The Chinese concept of tribute, however, differed markedly from that practiced by the european powers. To the Chinese, tribute signified respect, not subservience, and the Chinese reciprocated via offering their silks, teas, jade, ceramics, and technologies in exhange for goods sourced from the tributary state. The Chinese did not interfere in the domestic affairs of tributary states, preferring to gain influence through marriage between tributary elites and concubines sent to them for that purpose. Following completion of the grand canal and the death of Emperor Zhu Di, his successor, Zhu Zhanji, the Zhengtong Emperor commissioned a seventh and final voyage. Confucian scholars convinced Zhu Zhanji to scrap the navy, and to abandon international trade, just prior to the arrival of the Portuguese at Macau in 1557. Absence of the Chinese Navy on the trade routes left them open to usurpation by the European powers, led by Portugal, followed soon thereafter by the Spanish and Dutch, with the English arriving by the late 1700s.
This situation prevailed in China until president Nixon opened china 5 centuries later in 1972, giving rise to Deng Xiaopeng, Hu Jintao, and the One Belt One Road initiative. In the process, China has opened itself to the world, modernized and expanded it’s economy, and become a trading center around which states array themselves.
Russia’s influence on the nations bordering the Persian Gulf began in the 19th century when a resurgent Russia found itself in conflict with Persia for lands and resources abutting the Caspian Sea. Russia took Georgia, Armenia, and Azerbijan from Persian influence and control, together with Turkmenistan, Tajikistan and Uzbekistan. Russia competed with Britain for control of the mineral resources of Persia/Iran, going so far as to divide control of Persia with Britain during WWII. This generated the great animosities held by the Pahlavi dynasty, Khomeini, and his successsors. The Soviet Union added further fuel to this fire via alliances with Iraq, Syria, Egypt, and Libya, most of whom disliked Iran. Iraq relied primarily on Soviet weapons during the Iran-Iraq war of 1980-1988, while Iran had to make do with whatever american weapons remained after the Shah was deposed.
Collapse of the Soviet Union was followed by experimentation with neo-classical macro-economic ideas promulgated by american schooled economists, primarily from Harvard and Yale.

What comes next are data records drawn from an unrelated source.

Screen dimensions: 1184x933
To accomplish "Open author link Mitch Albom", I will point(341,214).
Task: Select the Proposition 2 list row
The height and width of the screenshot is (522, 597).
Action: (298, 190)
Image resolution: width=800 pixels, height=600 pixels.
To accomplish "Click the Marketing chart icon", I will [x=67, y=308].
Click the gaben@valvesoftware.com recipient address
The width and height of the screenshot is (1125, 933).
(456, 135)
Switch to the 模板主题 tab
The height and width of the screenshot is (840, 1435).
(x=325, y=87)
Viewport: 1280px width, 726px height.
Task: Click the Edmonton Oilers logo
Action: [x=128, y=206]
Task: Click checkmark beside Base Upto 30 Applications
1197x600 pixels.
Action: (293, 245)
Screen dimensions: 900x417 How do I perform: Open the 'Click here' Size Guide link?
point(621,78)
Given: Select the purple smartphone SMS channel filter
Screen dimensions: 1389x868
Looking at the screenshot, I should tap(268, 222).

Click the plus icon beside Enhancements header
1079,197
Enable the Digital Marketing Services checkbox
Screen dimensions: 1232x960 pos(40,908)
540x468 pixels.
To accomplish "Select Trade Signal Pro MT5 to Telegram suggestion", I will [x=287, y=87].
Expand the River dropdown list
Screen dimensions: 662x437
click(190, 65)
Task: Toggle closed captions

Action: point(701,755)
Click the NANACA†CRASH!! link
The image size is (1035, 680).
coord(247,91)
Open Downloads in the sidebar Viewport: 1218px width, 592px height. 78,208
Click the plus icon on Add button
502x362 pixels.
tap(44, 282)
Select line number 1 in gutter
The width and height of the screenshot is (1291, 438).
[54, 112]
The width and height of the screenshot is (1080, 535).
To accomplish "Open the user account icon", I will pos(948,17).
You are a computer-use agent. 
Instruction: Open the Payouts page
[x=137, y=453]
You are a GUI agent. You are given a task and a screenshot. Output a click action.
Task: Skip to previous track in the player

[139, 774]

These proved a disaster. When Putin came to power, Russia’s economy had shrunk to 40% of it Soviet Maximum, middle aged male suicide was at epidemic proportions, much of the populace was starving, critical infrastructure was crumbling, and NATO came closer and closer each year. The arrival of Hu Jintao as premier of the PRC in 2002 gave rise to a personal friendship between Hu and Putin which led to profound changes in Russian macro-economics, and in the way Russia interacts with neighboring states. Always a non-agressor state preferring diplomacy, Putin’s engagement with Hu leavened these policies with ancient Chinese policies toward tributary states.
Where the Soviet Union always sought advantage over dependent states, we now see Russia forming symbiotic relationships to mutual advantage. This was evinced by Russia and China jointly creating the SCO. From humble beginnings, the SCO has grown to encompass China, Russia, Uzbekistan, Tajikistan, Kazakhstan, Pakistan, India, and Kyrgyzstan. Mongolia and Iran are observers, with Iran slated to join next year. Furthermore Russia and China guided the nuclear 5+1 agreement which normalized Iran’s relationship with the UN and ended UN sanctions against her. We now see Russia forming a deep pragmatic relationship with Iran, to the point they are allies in the Proxy war between the US-Israeli-Qatari-Saudi alliance and Syria.
Chinese influence runs deep in Asia. Originating with Ghengis Khan, spread throughout the mongol empire, the Chinese way of win-win tributary relationships, has spread from the Baltic to the Bering, from the Arctic to the Indian Ocean, and across the Atlantic to the Caribbean. Diametrically different from the winner take all policies of the European powers and their successors, Chinese pragmatism, confounds Anglo-Zionist observers. The Chinese are back. Their navy is conducting exercises in the Straits of Hormuz now. Their goods can be found in every nation on earth. Their nationals ditto. It is the Chinese who found a way to implement the Iran-Pakistan freedom pipeline regardless of stringent US objections. It is they who built a gas pipeline from Gwadar Port to western china across the hindu-kush, ostensibly for LNG, routing it within 20 miles of the Iranian border where the iranian portion terminates, thence completing the missing link surreptitiously, bringing Iranian gas to market after nearly 30 years of US obstructionism.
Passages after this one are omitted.